Bezahlbar • Qualitätsvoll • Klimaverträglich
A4F Veröffentlichung

Deutschland befindet sich in einer tiefgreifenden Wohnungskrise – mit wachsenden sozialen

Spannungen, ökologischen Zielkonflikten und baulichen Herausforderungen. Mit dem

geplanten „Bau-Turbo“ droht allerdings ein Rückfall in quantitatives Bauen, ohne die

Ursachen der Krise anzugehen. Bezahlbarkeit und Quantität dürfen nicht gegen Qualität und

Verantwortung für die Zukunft ausgespielt werden. Gute Gestaltung und Nachhaltigkeit

stehen nicht im Widerspruch zum kostengünstigen Bauen, sondern erfordert eine

abgestimmte und qualitätsvolle Planung. Sonst drohen langfristig hohe Folgekosten.
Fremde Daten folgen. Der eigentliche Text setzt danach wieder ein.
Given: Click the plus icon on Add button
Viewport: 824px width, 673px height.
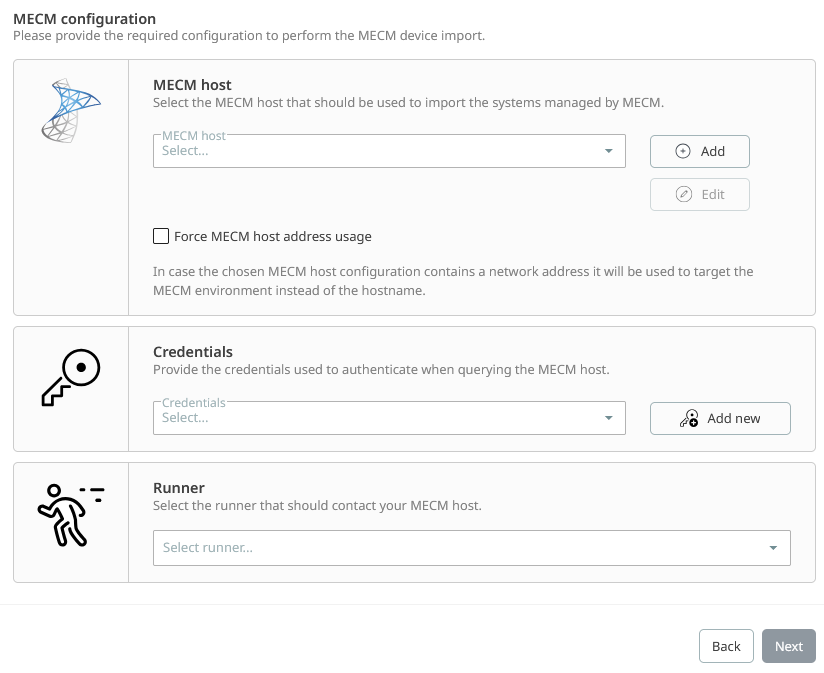Looking at the screenshot, I should coord(683,151).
Was wir brauchen, ist ein Planungsrahmen, der ermöglicht statt hemmt – für

kostenbewusstes, flächeneffizientes, klima- und sozialgerechtes sowie gestalterisch

hochwertiges (Um-)Bauen. Der Fokus muss dabei klar auf dem Umbauen, Weiternutzen und

Anpassen des Gebäudebestandes liegen, da dies in der Regel effektivere und

ressourcenschonendere Lösungen bietet. Maßnahmen wie Wohnungsteilungen,

Umzugsprämien oder die Aktivierung von Leerstand können – auch wenn sie baugesetzlich

nur begrenzt gesteuert werden – einen wesentlichen Beitrag zur akuten Entlastung leisten

und sollten in kommunale und landesweite Strategien integriert werden.
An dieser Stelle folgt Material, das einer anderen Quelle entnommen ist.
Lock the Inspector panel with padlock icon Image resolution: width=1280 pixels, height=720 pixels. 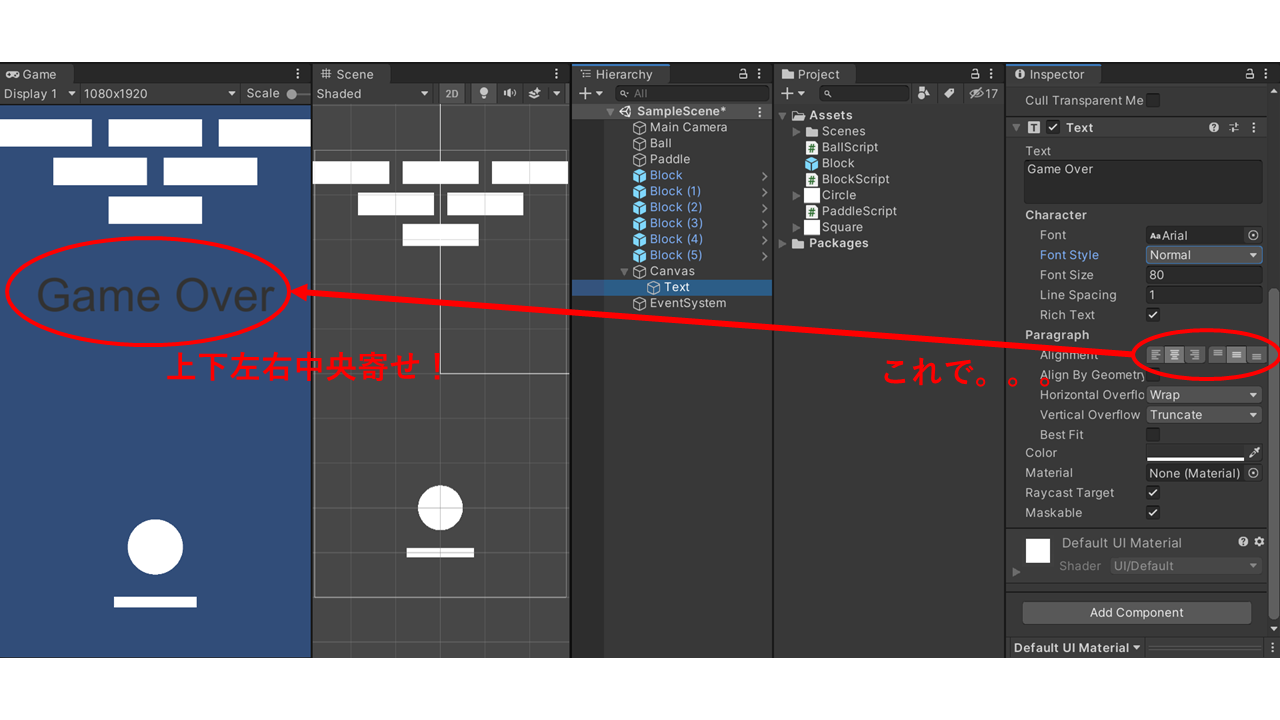click(x=1250, y=74)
Wir lehnen die Einführung des § 246e in seiner jetzigen Form ab und sehen die Aushebelung

bewährter Planungsinstrumente insbesondere in der Außenentwicklung nach wie vor kritisch.

Gleichzeitig erkennen wir Chancen zur Stärkung der Innenentwicklung, sofern klare soziale,

ökologische und planerische Standards gesetzt werden – und wenn der Vorrang der

Bestandsnutzung vor Neubau konsequent berücksichtigt wird.
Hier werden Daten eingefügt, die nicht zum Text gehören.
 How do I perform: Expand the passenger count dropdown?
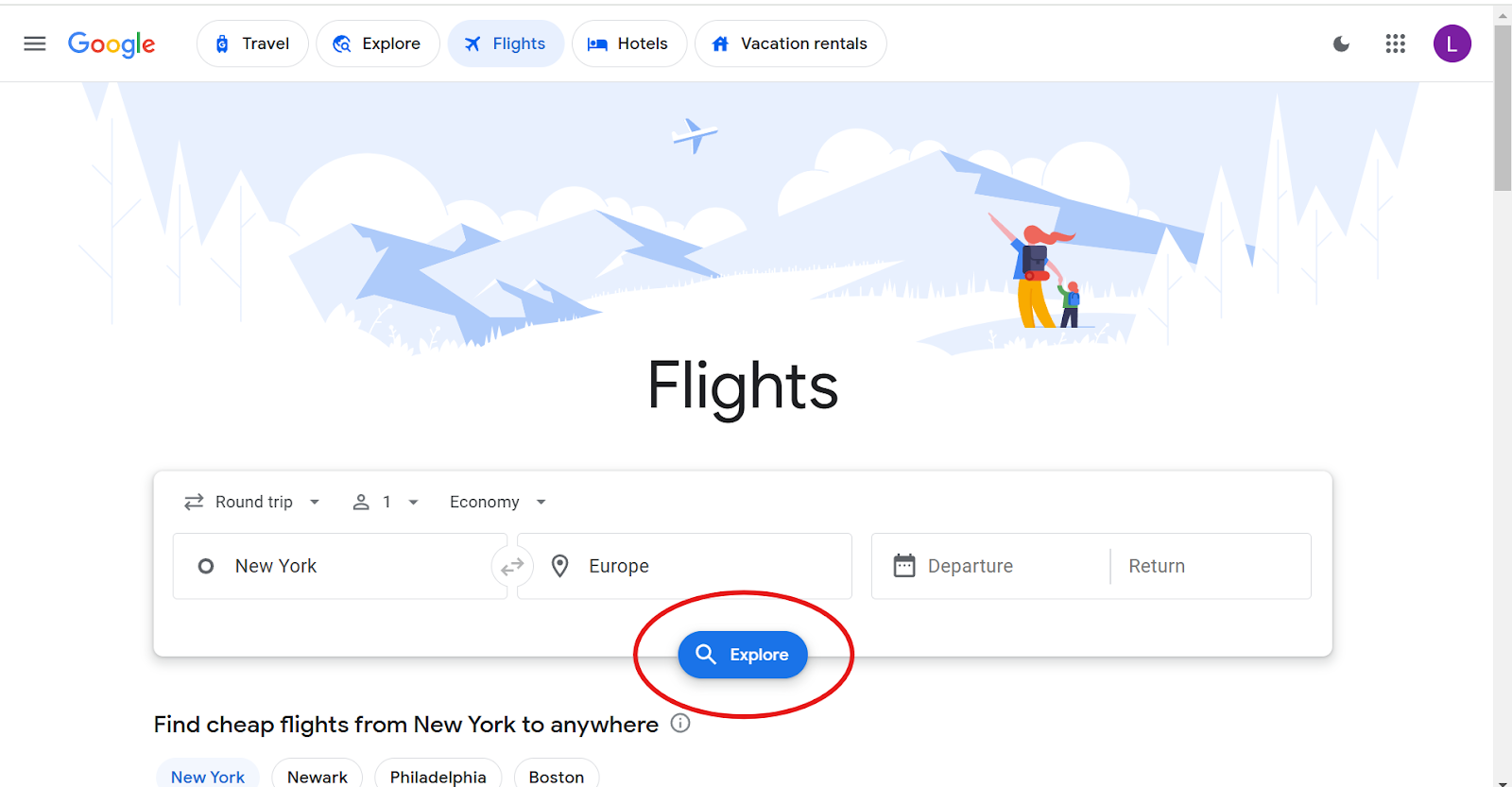pyautogui.click(x=386, y=502)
I. Der „Bau-Turbo“ geht am Problem vorbei

Mit dem geplanten § 246e BauGB soll Wohnungsbau durch verkürzte Fristen, den Wegfall

von Bebauungsplänen und die Verlagerung von Verantwortung auf Genehmigungsbehörden

und Planende beschleunigt werden. Es ist zweifelhaft, ob dadurch wirklich schneller mehr

bezahlbarer Wohnraum entsteht. Der Entwurf umgeht planungsrechtliche Standards,

überfordert Kommunen und schafft rechtliche Risiken, ohne zentrale Ursachen der Krise wie

Bodenpreise, Baukosten, Spekulation und soziale Ungleichheit anzugehen.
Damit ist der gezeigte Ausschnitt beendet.